Effects on the Internet
Internet and its far-reaching capacity have meant it has not been an easy area to govern within law. There has been an uneasy distinction between traditional publishers such as newspapers and magazines, and internet giants such as Google, whose reach into social media, product sales, user generated content, search and publishing is extensive.
While search engines such as Google compete with traditional newspapers in the way they merge news, they are also service providers, and as such have been offered a new defence under the act. This has been seen by bloggers and the media as a ‘victory for Internet Search Providers’, giving companies like Facebook a defamation defence. Exceptions to this however include if the offending poster cannot be identified, or if the claimant can show that the website operator was notified of a defamatory posting and failed to comply with a procedure. However will this have much use in practice? It seems unlikely there will be circumstances where a poster will be happy to waive anonymity and be sued. Most internet companies do not have the time or resources to look into each problem posting and so opt for the safest option; taking them down straight away. Thus many articles that are taken down now may be perfectly sound, and it is not particularly certain that the new act will aid this problem and enhance freedom of expression over the internet. On top of this making a court application to contest jurisdiction or strike out a baseless claim can take a lot of time, involves a detailed knowledge of court procedures and hefty legal costs.

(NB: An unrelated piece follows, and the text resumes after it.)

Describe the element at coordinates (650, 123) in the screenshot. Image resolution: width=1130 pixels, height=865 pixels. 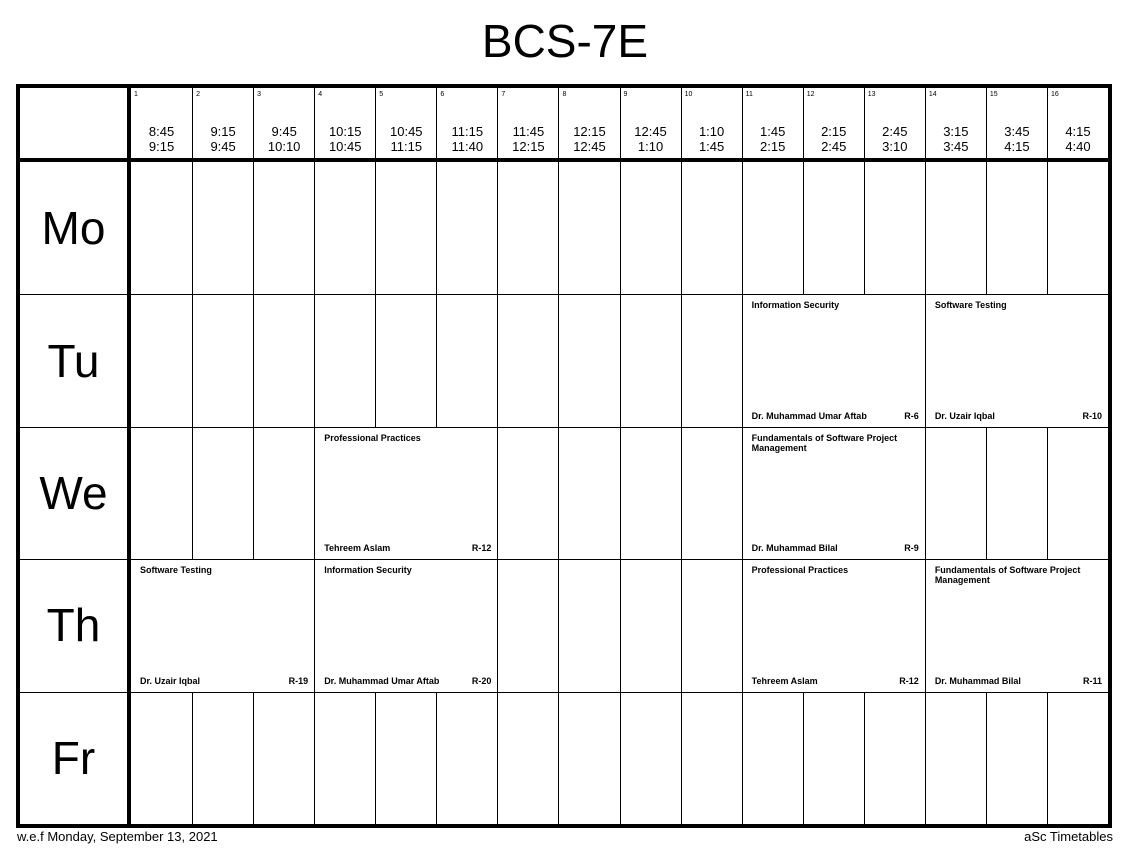
I see `slot-header: 9 12:45 1:10` at that location.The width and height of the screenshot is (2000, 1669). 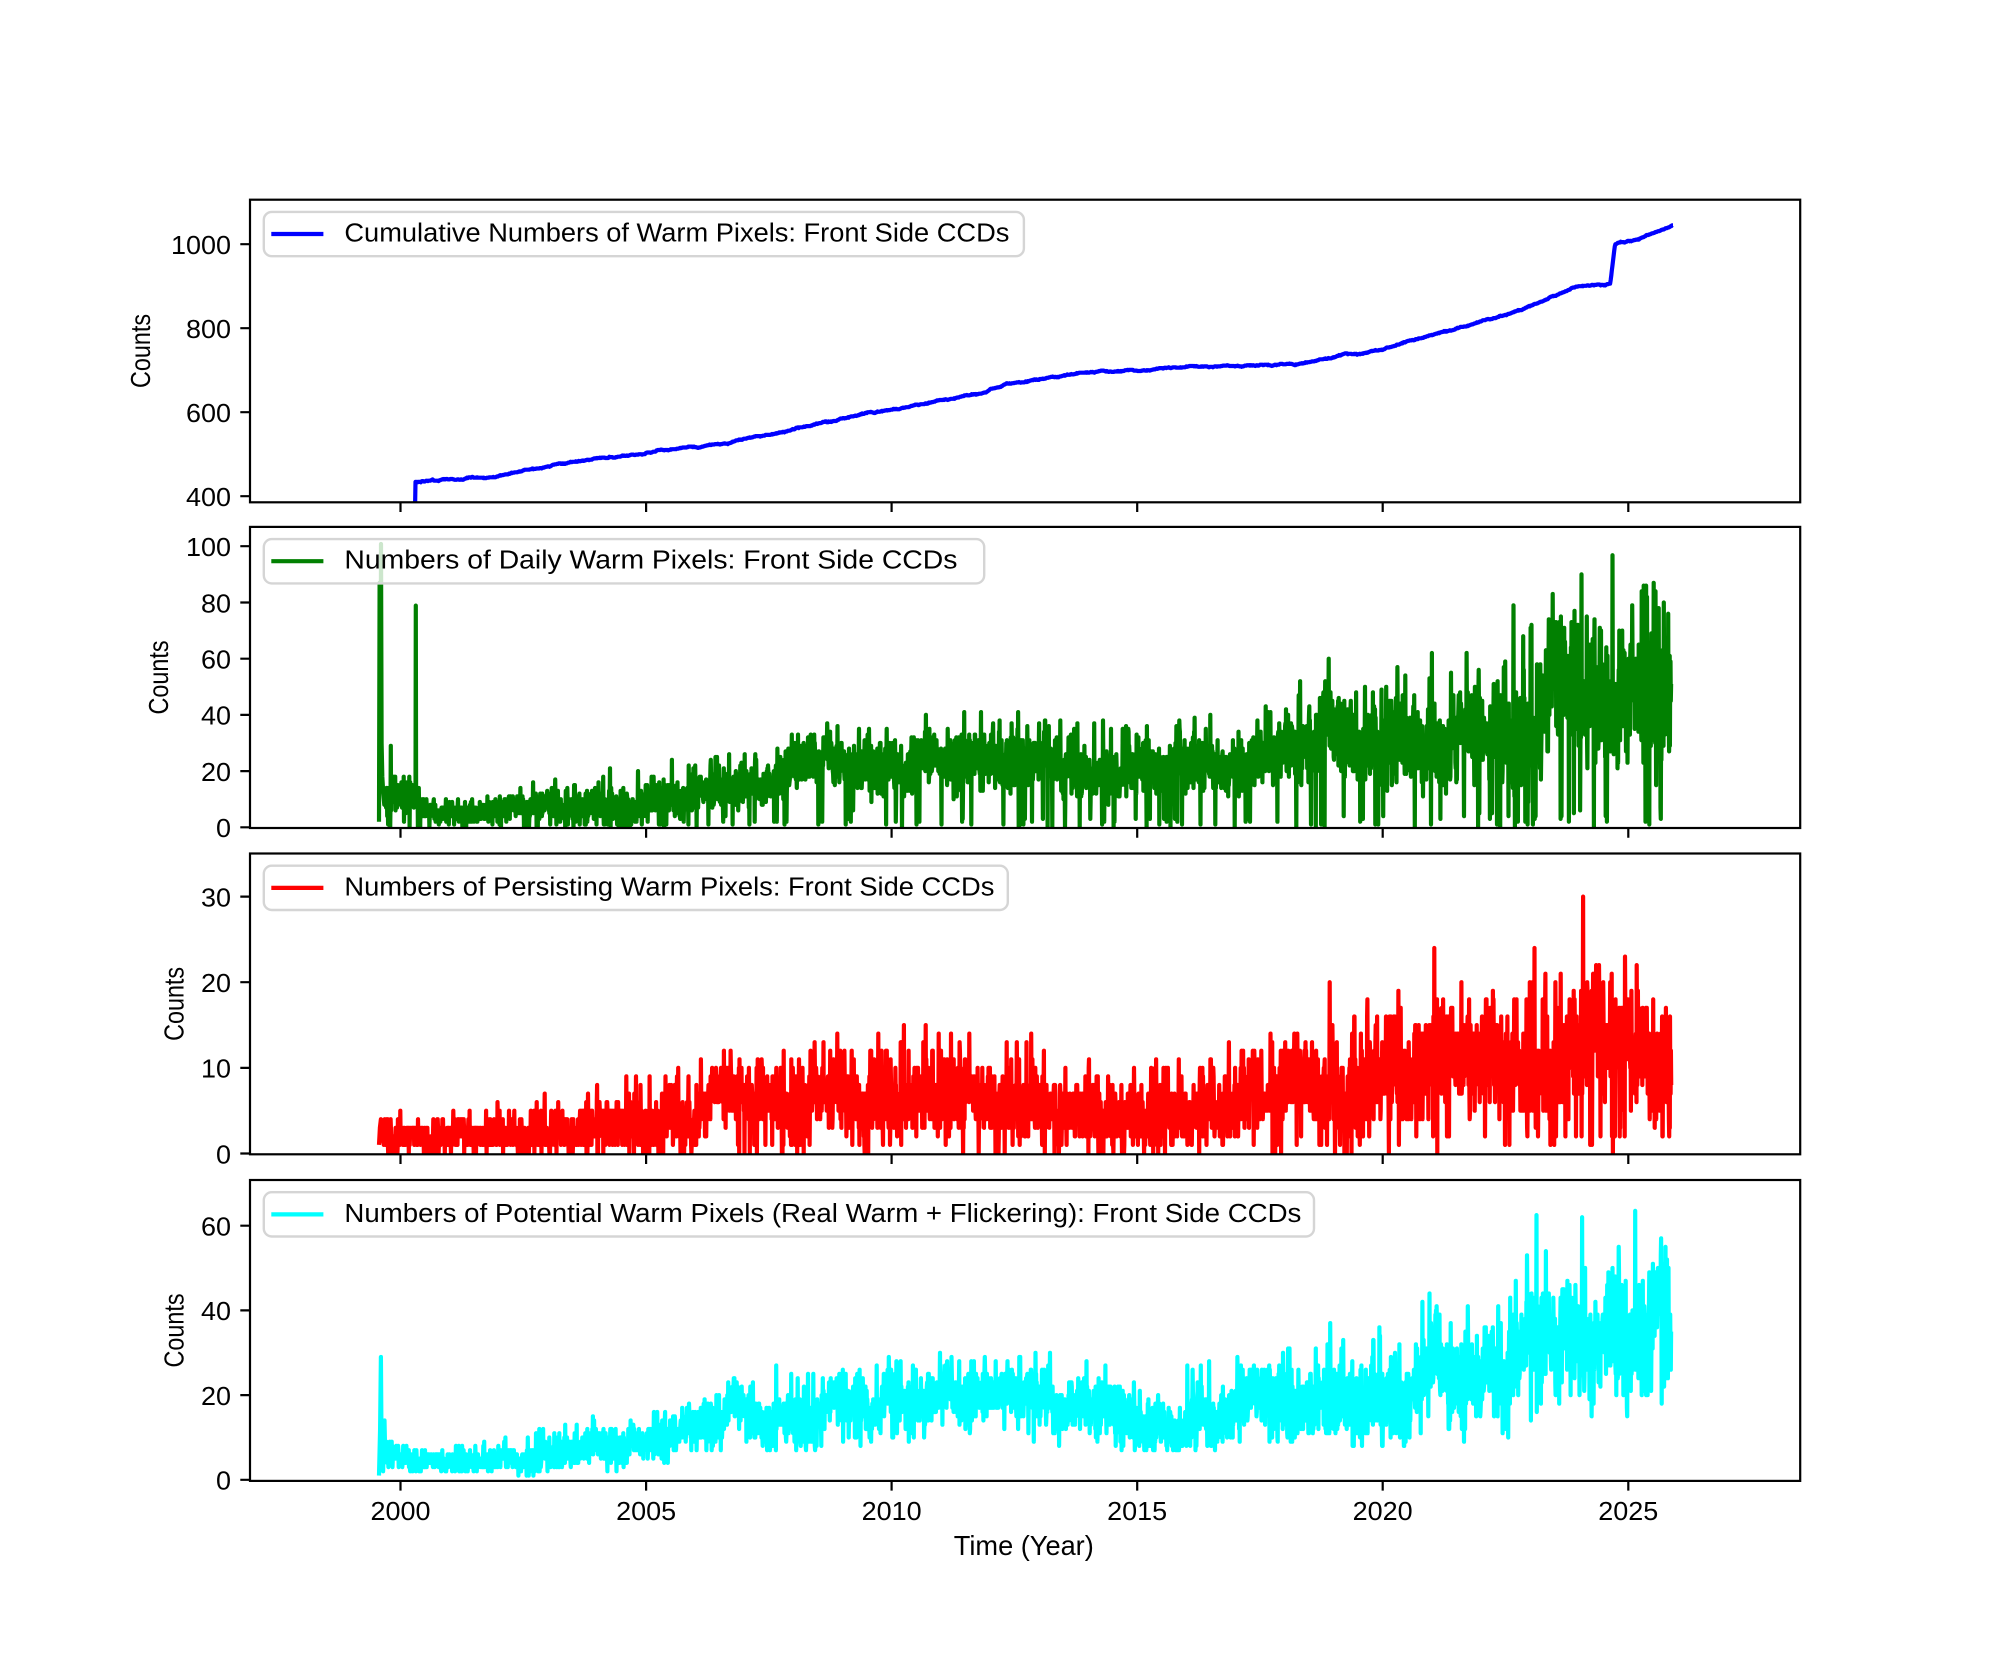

Companies such as Google earn around $50bn a year, thus it appears a great oversight that Leveson nor the Defamation Act 2013 have properly examined libel laws and procedures in relation to Internet Search Providers. Maybe it is because there is not enough awareness around online defamation lawsuits, which the Lord McAlpine and Sally Bercow case may now bring to light. Nevertheless the majority of cases surrounding restaurants, hotels, small companies may not surround the glitz and the glam of the high profile cases and may be deemed inconsequential but put together they are very significant. It remains important because everything we put on the Internet is forever.
The Defamation Act’s single publication rule limits a claimant to bringing only one action against a defendant when the defamatory statement is repeated, i.e. through blogging or tweeting. Yet it may hold little impact, instead only giving publishers who run archives a bit of comfort that they’re not going to be sued over material from several years ago. Also the reality remains that lawyers will most likely challenge the single publication rule in instances where the content is anonymous or where greater prominence is given to material several years later. For example, finding an old profile, bringing it to life via tweet or blog posting and causing reputation damage in the present.
Therefore will the new Defamation Act have any impact beyond the symbolic?
On the whole, the changes to the law of defamation introduced by the Act will largely favour defendants and significantly assist the defence of libel action. But how eager the courts are to rule in favour of media defendants way well be judged on a case-by-case basis and it will not mean media can get away with being fast and loose with their statements and publications. While an emphasis must be put on freedom of expression and public interest in light of the medias recently shady and unethical practices, it may not be so easy for all defendants to procure the benefits seemingly conferred on them by this new act.